## Study material

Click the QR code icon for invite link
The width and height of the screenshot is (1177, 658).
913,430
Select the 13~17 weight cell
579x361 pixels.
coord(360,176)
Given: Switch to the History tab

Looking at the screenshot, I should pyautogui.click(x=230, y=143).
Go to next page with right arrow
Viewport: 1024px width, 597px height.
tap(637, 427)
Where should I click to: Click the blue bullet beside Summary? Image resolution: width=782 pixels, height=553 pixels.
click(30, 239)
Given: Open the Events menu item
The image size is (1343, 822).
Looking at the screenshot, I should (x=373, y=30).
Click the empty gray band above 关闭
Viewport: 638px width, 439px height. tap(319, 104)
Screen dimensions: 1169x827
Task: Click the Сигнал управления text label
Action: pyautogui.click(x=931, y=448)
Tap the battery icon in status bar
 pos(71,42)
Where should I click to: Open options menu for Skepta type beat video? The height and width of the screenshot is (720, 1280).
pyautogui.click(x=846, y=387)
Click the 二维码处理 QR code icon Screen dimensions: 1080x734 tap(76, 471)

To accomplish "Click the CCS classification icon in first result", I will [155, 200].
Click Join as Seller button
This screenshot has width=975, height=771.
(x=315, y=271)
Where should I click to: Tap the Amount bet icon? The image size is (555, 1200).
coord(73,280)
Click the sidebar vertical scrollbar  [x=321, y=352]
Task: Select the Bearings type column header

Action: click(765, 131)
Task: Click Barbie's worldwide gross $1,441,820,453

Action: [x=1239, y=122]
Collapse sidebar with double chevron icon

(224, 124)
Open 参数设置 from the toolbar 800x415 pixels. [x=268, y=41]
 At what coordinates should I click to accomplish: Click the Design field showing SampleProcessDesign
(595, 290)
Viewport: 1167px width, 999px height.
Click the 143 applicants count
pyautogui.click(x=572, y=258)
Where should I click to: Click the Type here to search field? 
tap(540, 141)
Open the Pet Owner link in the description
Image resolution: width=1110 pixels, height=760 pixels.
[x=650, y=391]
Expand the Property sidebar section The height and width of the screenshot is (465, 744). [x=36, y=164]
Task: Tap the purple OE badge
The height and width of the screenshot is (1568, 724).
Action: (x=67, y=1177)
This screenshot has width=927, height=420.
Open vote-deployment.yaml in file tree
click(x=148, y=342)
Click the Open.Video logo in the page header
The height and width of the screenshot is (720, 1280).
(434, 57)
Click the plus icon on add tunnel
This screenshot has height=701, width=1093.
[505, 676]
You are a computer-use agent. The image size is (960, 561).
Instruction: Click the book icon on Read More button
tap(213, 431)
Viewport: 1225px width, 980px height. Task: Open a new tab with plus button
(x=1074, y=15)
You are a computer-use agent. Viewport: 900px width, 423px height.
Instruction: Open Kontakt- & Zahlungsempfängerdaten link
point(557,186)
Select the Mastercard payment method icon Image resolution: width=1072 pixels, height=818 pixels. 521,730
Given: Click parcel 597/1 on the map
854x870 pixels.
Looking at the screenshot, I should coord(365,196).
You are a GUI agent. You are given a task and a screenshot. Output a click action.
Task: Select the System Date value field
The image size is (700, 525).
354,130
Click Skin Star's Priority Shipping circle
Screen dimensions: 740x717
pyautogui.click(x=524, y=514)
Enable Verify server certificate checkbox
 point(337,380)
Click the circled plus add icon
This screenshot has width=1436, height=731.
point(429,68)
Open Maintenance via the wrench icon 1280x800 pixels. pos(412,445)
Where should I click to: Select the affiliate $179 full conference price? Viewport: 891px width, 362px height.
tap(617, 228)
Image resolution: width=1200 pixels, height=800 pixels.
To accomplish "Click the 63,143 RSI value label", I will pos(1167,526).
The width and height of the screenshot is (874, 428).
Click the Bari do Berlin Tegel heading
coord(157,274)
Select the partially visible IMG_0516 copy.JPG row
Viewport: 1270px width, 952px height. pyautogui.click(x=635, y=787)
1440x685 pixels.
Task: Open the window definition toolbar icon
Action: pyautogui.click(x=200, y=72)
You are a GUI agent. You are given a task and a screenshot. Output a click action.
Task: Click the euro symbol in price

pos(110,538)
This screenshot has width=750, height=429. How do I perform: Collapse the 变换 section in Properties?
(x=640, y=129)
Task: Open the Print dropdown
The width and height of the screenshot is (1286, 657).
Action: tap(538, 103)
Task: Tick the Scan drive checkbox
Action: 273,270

## Task statement
The data above is to be restated line for line, word for word.

## Final answer
Click the QR code icon for invite link
The width and height of the screenshot is (1177, 658).
913,430
Select the 13~17 weight cell
579x361 pixels.
coord(360,176)
Given: Switch to the History tab

Looking at the screenshot, I should pyautogui.click(x=230, y=143).
Go to next page with right arrow
Viewport: 1024px width, 597px height.
tap(637, 427)
Where should I click to: Click the blue bullet beside Summary? Image resolution: width=782 pixels, height=553 pixels.
click(30, 239)
Given: Open the Events menu item
The image size is (1343, 822).
Looking at the screenshot, I should (x=373, y=30).
Click the empty gray band above 关闭
Viewport: 638px width, 439px height. tap(319, 104)
Screen dimensions: 1169x827
Task: Click the Сигнал управления text label
Action: pyautogui.click(x=931, y=448)
Tap the battery icon in status bar
 pos(71,42)
Where should I click to: Open options menu for Skepta type beat video? The height and width of the screenshot is (720, 1280).
pyautogui.click(x=846, y=387)
Click the 二维码处理 QR code icon Screen dimensions: 1080x734 tap(76, 471)

To accomplish "Click the CCS classification icon in first result", I will [155, 200].
Click Join as Seller button
This screenshot has width=975, height=771.
(x=315, y=271)
Where should I click to: Tap the Amount bet icon? The image size is (555, 1200).
coord(73,280)
Click the sidebar vertical scrollbar  [x=321, y=352]
Task: Select the Bearings type column header

Action: click(765, 131)
Task: Click Barbie's worldwide gross $1,441,820,453

Action: [x=1239, y=122]
Collapse sidebar with double chevron icon

(224, 124)
Open 参数设置 from the toolbar 800x415 pixels. [x=268, y=41]
 At what coordinates should I click to accomplish: Click the Design field showing SampleProcessDesign
(595, 290)
Viewport: 1167px width, 999px height.
Click the 143 applicants count
pyautogui.click(x=572, y=258)
Where should I click to: Click the Type here to search field? 
tap(540, 141)
Open the Pet Owner link in the description
Image resolution: width=1110 pixels, height=760 pixels.
[x=650, y=391]
Expand the Property sidebar section The height and width of the screenshot is (465, 744). [x=36, y=164]
Task: Tap the purple OE badge
The height and width of the screenshot is (1568, 724).
Action: (x=67, y=1177)
This screenshot has width=927, height=420.
Open vote-deployment.yaml in file tree
click(x=148, y=342)
Click the Open.Video logo in the page header
The height and width of the screenshot is (720, 1280).
(434, 57)
Click the plus icon on add tunnel
This screenshot has height=701, width=1093.
[505, 676]
You are a computer-use agent. The image size is (960, 561).
Instruction: Click the book icon on Read More button
tap(213, 431)
Viewport: 1225px width, 980px height. Task: Open a new tab with plus button
(x=1074, y=15)
You are a computer-use agent. Viewport: 900px width, 423px height.
Instruction: Open Kontakt- & Zahlungsempfängerdaten link
point(557,186)
Select the Mastercard payment method icon Image resolution: width=1072 pixels, height=818 pixels. 521,730
Given: Click parcel 597/1 on the map
854x870 pixels.
Looking at the screenshot, I should coord(365,196).
You are a GUI agent. You are given a task and a screenshot. Output a click action.
Task: Select the System Date value field
The image size is (700, 525).
354,130
Click Skin Star's Priority Shipping circle
Screen dimensions: 740x717
pyautogui.click(x=524, y=514)
Enable Verify server certificate checkbox
 point(337,380)
Click the circled plus add icon
This screenshot has width=1436, height=731.
point(429,68)
Open Maintenance via the wrench icon 1280x800 pixels. pos(412,445)
Where should I click to: Select the affiliate $179 full conference price? Viewport: 891px width, 362px height.
tap(617, 228)
Image resolution: width=1200 pixels, height=800 pixels.
To accomplish "Click the 63,143 RSI value label", I will pos(1167,526).
The width and height of the screenshot is (874, 428).
Click the Bari do Berlin Tegel heading
coord(157,274)
Select the partially visible IMG_0516 copy.JPG row
Viewport: 1270px width, 952px height. pyautogui.click(x=635, y=787)
1440x685 pixels.
Task: Open the window definition toolbar icon
Action: pyautogui.click(x=200, y=72)
You are a GUI agent. You are given a task and a screenshot. Output a click action.
Task: Click the euro symbol in price

pos(110,538)
This screenshot has width=750, height=429. How do I perform: Collapse the 变换 section in Properties?
(x=640, y=129)
Task: Open the Print dropdown
The width and height of the screenshot is (1286, 657).
Action: tap(538, 103)
Task: Tick the Scan drive checkbox
Action: 273,270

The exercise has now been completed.